16 Mayıs 2022

Göç geri dönmez, fiyatlar aşağı inmez

Kimse hayal kurmasın göç geri dönmeyecek; milyonların yüzde 20’si, 25’i dönse gerisi kalıcı olacak. Kimi zaman şu üründe kimi zaman bu üründe mevsimlik veya ithalata ihracata bağlı kimi oynamalar olsa da fiyatlar ve enflasyon (resmîsi bile) düşmeyecek

İnsanı ucuz işçi, siyasî-ideolojik propaganda aracı, oy deposu olarak gören zihniyet ırkçı faşist milliyetçilikle kol kola girmiş ortalığı kasıp kavuruyor. Yılların sorunu, acısı, dramı olan mülteciler/ göçmenler, ekonomik ve toplumsal bunalımla pençeleşen halkın gözünde, aşına ekmeğine göz diken nefret objesi haline getiriliyor.

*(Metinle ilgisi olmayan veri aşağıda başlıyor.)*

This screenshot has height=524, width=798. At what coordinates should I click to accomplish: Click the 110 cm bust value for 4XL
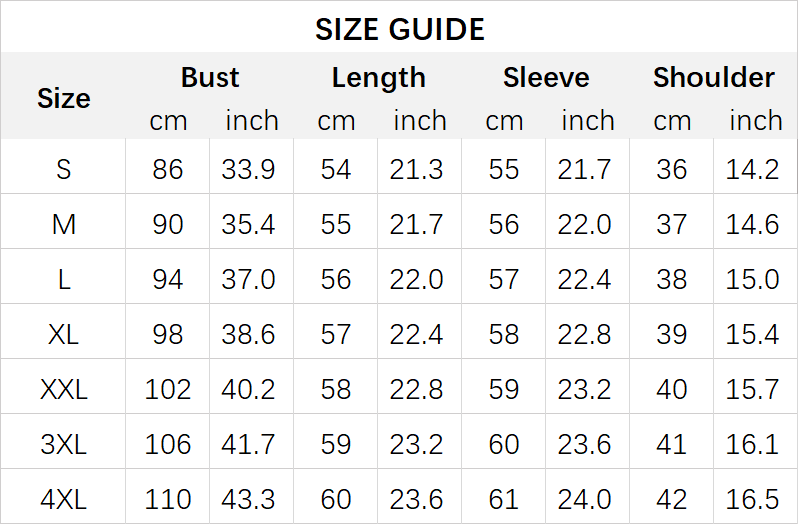168,498
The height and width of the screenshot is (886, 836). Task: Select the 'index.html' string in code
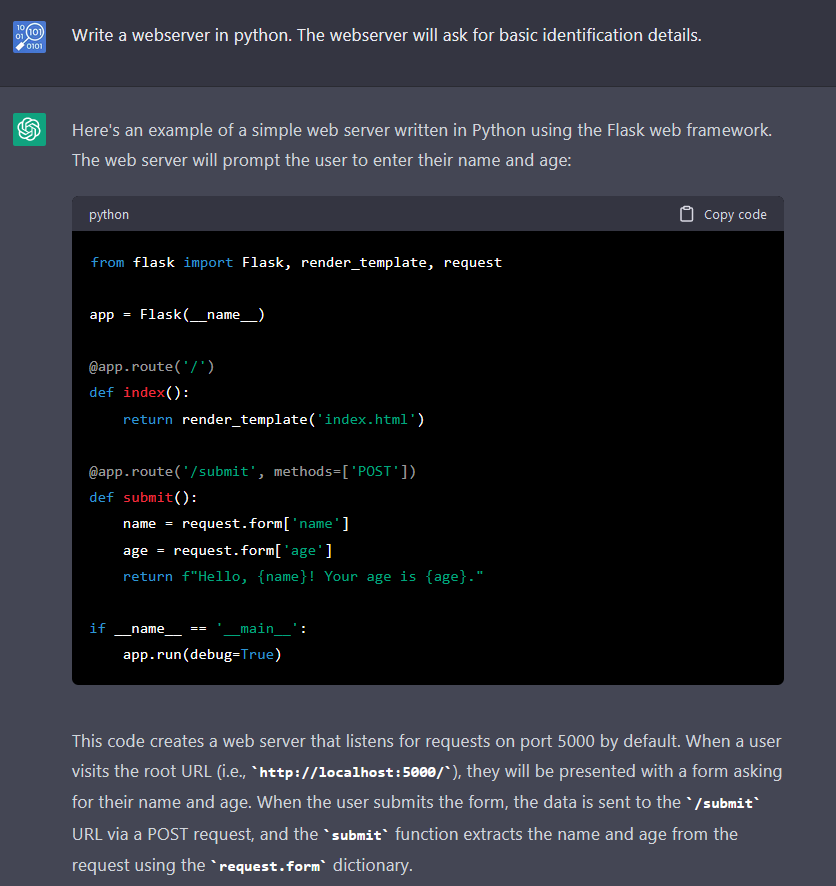pyautogui.click(x=370, y=419)
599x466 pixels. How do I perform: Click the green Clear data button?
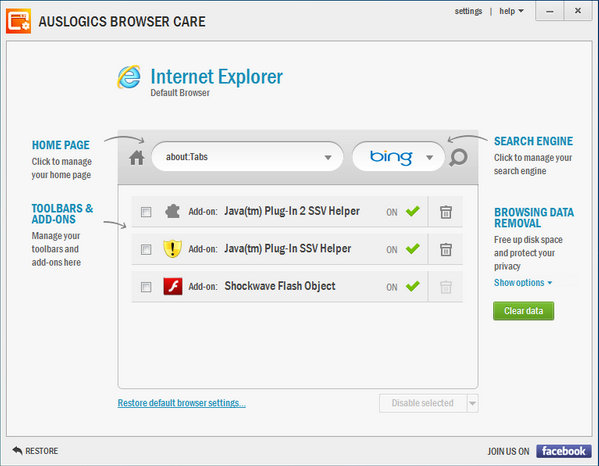coord(523,311)
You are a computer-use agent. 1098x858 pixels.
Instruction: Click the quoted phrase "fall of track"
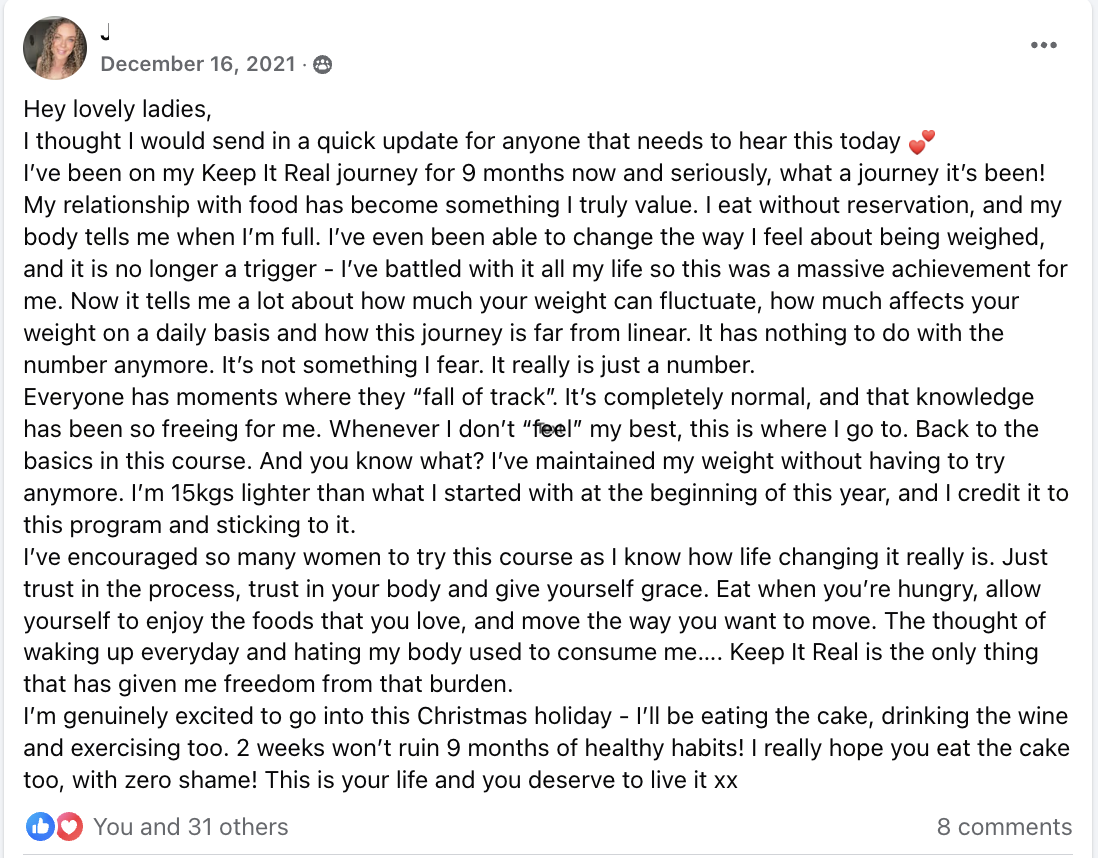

Bu insanlar kendi yurtlarını, topraklarını bırakıp, ölümü, sefaleti, aşağılanmayı göze alarak neden buralara geldiler? Ülkelerini cehenneme çeviren, evlerini barklarını yıkan savaşları, çatışmaları kimler körükledi? Kimler onların sırtından tatlı kârlar elde ediyor? Ve şimdi kimler onları seçim malzemesi olarak kullanıp çeşitli provokasyonlarla toplumu galeyana getiriyor? Halkın körüklenen tepkisinden kimler siyasî rant elde ediyor? Mültecileri/göçmenleri hedef tahtasına koyup, kışkırtılan kitlelerin önüne atmak yerine öncelikle bu soruların cevaplarının verilmesi ve sorumluların teşhir edilmesi gerekmiyor mu?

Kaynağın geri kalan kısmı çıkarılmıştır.